### MATERIAL SUPPLIED
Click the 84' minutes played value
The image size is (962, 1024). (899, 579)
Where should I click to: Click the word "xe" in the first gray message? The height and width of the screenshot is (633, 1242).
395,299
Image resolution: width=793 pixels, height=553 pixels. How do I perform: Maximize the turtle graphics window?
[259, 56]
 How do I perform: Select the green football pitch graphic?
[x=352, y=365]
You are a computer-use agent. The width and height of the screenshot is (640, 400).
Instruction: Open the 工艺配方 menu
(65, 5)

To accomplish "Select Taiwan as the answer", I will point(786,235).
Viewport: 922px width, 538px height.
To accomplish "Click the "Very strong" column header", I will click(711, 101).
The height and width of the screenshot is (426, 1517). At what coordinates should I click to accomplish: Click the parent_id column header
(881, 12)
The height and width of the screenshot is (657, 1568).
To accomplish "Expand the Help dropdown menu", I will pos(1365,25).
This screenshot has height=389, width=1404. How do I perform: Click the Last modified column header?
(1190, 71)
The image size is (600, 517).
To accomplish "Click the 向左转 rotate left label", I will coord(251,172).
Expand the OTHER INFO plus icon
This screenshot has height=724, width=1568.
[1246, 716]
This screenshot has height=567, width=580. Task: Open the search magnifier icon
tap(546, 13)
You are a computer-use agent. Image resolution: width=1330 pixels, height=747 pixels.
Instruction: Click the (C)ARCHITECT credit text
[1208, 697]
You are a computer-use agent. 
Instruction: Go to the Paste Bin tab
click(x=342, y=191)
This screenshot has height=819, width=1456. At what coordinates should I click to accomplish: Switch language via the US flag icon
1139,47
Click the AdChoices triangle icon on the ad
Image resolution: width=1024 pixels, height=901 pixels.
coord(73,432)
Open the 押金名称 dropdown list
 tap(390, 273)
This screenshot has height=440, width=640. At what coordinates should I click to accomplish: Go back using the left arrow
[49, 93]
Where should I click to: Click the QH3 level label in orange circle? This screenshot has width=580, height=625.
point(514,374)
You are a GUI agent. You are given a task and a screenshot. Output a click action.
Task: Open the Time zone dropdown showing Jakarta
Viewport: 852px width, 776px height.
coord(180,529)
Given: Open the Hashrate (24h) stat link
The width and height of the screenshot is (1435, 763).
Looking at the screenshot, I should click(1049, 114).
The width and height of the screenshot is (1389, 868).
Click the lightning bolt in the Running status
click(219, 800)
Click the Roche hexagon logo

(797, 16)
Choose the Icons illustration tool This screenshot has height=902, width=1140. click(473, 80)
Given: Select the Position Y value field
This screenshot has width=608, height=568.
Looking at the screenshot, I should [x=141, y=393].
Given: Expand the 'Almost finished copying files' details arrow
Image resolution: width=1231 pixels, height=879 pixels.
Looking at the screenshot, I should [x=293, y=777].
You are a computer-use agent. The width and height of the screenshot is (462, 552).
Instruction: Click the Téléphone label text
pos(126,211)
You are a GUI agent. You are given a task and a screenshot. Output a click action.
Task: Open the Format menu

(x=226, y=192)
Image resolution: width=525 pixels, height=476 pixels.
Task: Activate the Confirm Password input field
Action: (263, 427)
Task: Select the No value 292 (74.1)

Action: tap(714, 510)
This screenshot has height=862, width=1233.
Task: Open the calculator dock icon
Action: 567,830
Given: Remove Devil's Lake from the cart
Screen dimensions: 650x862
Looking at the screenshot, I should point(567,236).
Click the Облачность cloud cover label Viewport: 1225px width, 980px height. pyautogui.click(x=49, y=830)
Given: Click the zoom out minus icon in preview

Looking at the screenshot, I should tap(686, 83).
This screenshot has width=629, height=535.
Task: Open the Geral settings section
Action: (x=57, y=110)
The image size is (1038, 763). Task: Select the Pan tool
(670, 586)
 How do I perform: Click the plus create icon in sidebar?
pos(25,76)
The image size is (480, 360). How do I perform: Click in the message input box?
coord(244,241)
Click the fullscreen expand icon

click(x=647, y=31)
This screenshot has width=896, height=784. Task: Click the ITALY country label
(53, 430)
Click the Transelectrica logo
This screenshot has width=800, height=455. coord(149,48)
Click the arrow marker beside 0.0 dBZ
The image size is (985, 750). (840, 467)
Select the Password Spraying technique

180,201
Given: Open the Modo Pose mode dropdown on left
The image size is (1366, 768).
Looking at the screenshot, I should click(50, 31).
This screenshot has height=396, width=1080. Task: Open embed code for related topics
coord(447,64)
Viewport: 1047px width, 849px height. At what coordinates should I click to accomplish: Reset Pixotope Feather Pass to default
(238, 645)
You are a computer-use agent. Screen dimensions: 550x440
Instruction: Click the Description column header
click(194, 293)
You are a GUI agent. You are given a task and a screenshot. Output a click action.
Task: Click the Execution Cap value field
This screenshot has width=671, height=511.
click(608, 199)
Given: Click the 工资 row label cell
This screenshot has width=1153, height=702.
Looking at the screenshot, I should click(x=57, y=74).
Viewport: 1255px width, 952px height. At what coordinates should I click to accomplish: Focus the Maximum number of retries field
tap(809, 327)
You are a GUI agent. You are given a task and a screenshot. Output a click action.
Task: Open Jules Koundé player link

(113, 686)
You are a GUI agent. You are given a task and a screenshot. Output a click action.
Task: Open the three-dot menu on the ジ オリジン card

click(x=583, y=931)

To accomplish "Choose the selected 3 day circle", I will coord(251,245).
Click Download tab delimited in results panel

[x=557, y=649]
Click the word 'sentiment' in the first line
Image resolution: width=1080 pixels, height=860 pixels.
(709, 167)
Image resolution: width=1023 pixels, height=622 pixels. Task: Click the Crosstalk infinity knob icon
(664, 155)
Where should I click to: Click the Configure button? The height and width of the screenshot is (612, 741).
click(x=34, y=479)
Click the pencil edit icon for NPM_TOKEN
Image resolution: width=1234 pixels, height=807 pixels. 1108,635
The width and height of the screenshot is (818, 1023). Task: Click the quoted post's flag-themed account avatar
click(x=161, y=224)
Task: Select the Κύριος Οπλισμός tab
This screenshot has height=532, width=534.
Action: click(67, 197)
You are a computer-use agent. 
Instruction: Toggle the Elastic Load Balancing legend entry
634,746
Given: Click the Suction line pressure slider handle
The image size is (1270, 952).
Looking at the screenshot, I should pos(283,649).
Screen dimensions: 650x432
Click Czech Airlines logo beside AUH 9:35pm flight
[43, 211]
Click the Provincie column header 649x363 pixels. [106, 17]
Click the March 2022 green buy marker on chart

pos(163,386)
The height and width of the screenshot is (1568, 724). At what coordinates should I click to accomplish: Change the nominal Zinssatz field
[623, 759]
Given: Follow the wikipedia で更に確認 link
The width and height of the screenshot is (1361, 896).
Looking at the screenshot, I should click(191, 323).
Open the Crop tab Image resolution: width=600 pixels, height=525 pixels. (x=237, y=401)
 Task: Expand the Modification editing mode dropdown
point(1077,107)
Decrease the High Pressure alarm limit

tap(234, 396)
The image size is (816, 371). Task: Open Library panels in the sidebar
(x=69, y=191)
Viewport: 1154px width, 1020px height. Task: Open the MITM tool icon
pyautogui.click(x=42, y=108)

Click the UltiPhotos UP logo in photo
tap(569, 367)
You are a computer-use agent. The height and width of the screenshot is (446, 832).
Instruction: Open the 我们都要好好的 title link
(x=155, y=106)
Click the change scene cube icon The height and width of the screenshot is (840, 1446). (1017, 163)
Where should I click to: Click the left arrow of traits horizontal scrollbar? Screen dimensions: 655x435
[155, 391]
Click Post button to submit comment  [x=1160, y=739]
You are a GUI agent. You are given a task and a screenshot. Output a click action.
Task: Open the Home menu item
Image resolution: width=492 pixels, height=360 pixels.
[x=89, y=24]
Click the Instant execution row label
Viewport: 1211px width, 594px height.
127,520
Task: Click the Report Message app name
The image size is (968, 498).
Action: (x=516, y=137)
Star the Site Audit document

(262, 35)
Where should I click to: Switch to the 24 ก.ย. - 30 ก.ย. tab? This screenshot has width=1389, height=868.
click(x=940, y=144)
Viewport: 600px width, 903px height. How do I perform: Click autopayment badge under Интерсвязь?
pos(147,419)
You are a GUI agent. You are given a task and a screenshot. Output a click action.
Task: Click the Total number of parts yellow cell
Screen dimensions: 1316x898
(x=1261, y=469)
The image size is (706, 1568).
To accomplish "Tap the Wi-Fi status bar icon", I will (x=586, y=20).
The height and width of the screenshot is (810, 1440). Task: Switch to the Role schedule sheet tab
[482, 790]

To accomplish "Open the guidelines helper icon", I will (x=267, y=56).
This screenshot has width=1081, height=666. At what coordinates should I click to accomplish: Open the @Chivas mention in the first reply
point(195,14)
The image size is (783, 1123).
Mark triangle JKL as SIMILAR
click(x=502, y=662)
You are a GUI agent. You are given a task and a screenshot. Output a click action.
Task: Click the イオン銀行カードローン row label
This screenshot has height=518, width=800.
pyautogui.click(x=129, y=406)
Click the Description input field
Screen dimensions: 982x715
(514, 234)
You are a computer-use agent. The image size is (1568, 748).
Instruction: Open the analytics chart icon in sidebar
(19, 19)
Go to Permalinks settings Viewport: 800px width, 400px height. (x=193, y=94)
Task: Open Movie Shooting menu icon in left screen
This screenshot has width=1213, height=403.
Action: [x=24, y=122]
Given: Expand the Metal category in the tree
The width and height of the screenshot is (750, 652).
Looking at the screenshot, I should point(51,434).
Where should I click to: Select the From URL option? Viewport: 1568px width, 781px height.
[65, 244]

### EXERCISE GOAL
Which lines run from the first of the listing to the line containing "Viewport: 922px width, 538px height."? Reproduce those exactly, both ends included.

### THE COMPLETED TASK
Click the 84' minutes played value
The image size is (962, 1024). (899, 579)
Where should I click to: Click the word "xe" in the first gray message? The height and width of the screenshot is (633, 1242).
395,299
Image resolution: width=793 pixels, height=553 pixels. How do I perform: Maximize the turtle graphics window?
[259, 56]
 How do I perform: Select the green football pitch graphic?
[x=352, y=365]
You are a computer-use agent. The width and height of the screenshot is (640, 400).
Instruction: Open the 工艺配方 menu
(65, 5)

To accomplish "Select Taiwan as the answer", I will point(786,235).
Viewport: 922px width, 538px height.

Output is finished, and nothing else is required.